Law resigned his membership of the council on 9 January 1905, some three months before the completion of his term. He dissented from the views of the viceroy in his controversy with Lord Kitchener over army administration, and on coming home served on the committee appointed by the secretary of state in May 1905 to make recommendations on the subject. This report advised changes, which led to Lord Curzon's resignation (East India Army Administration, 1905, Cd. 2718).

To a despatch (22 Oct 1903) of Lord Curzon's government deprecating participation in the imperial preference policy, which Joseph Chamberlain had begun to advocate, Law appended a dissenting minute.

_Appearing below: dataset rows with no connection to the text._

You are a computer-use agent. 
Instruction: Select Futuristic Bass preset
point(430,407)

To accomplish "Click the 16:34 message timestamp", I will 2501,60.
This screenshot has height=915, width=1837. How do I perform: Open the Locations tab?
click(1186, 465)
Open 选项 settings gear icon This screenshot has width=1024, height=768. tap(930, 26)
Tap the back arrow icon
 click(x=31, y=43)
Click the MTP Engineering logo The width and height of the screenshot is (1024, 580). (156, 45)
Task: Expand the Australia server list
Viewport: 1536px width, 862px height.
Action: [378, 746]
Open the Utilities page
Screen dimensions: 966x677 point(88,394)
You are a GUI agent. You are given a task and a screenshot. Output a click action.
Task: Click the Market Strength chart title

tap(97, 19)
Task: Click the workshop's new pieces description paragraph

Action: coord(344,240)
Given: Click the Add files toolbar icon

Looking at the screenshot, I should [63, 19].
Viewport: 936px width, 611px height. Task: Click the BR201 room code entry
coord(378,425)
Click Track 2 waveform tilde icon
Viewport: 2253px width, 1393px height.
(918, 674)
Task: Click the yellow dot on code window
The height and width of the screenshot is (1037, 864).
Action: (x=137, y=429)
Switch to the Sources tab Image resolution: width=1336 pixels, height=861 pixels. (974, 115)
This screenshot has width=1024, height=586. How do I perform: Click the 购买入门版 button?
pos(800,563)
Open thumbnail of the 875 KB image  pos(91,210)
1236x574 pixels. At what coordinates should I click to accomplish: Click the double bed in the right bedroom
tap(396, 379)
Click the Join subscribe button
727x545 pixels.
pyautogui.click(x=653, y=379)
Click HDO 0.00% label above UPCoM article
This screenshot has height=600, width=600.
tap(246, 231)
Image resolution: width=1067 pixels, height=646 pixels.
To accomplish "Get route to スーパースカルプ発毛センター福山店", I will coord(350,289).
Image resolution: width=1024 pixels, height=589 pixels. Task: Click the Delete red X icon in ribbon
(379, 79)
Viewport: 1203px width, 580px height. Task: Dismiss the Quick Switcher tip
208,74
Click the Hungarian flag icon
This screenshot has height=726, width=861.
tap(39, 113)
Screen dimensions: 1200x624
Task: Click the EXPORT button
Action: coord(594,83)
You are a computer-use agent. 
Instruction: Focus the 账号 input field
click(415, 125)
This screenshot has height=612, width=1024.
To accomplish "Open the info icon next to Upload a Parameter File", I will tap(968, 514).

Law's minute was used in party discussions in Great Britain and the colonies, and was cited with approval by Alfred Deakin, prime minister of Australia at the 1907 Imperial Conference (Official Report of Conf. 1907).

Law was appointed a Companion of the Order of the Star of India (CSI) in the 1903 Durbar Honours, and promoted to a Knight Commander of the same order (KCSI) in the 1906 New Year Honours.

==After India==
On return home, Law became a vice-president of the Tariff Reform League, and actively championed its policy.

Law represented Great Britain on the Cretan reform commission in January 1906, and on the committee which sat in Paris under the provisions of the Act of Algeciras (April 1906) to found the bank of Morocco. Appointed English censor of the bank, he paid thenceforth a fortnightly visit to Paris. Law, who was also connected with many financial enterprises in the City of London, died in Paris on 2 November 1908, his sixty-second birthday. He was buried at Athens on 21 Nov with the public and military honours due to a Grand Cross of the Order of the Saviour. A central street of Athens is named after him, and tablets to his memory are to be unveiled in the British chapel at Athens, and in St. Patrick's Cathedral, Dublin. In a chapter contributed to his Life, Mr. J. L. Garvin describes him as 'fearing no responsibility yet able to show himself ... a safe and dexterous tactician, and audacious in instinct, prudent in method, and yet full of emotional strength, of passionate possibilities, and all manner of great-heartedness.' He married on 18 October 1893 Catherine only daughter of Nicholas Hatsopoulo, a prominent member of an old Byzantine family, who had long owned property in Attica, and had established themselves in Athens on the erection of the Greek kingdom. There were no children of the union.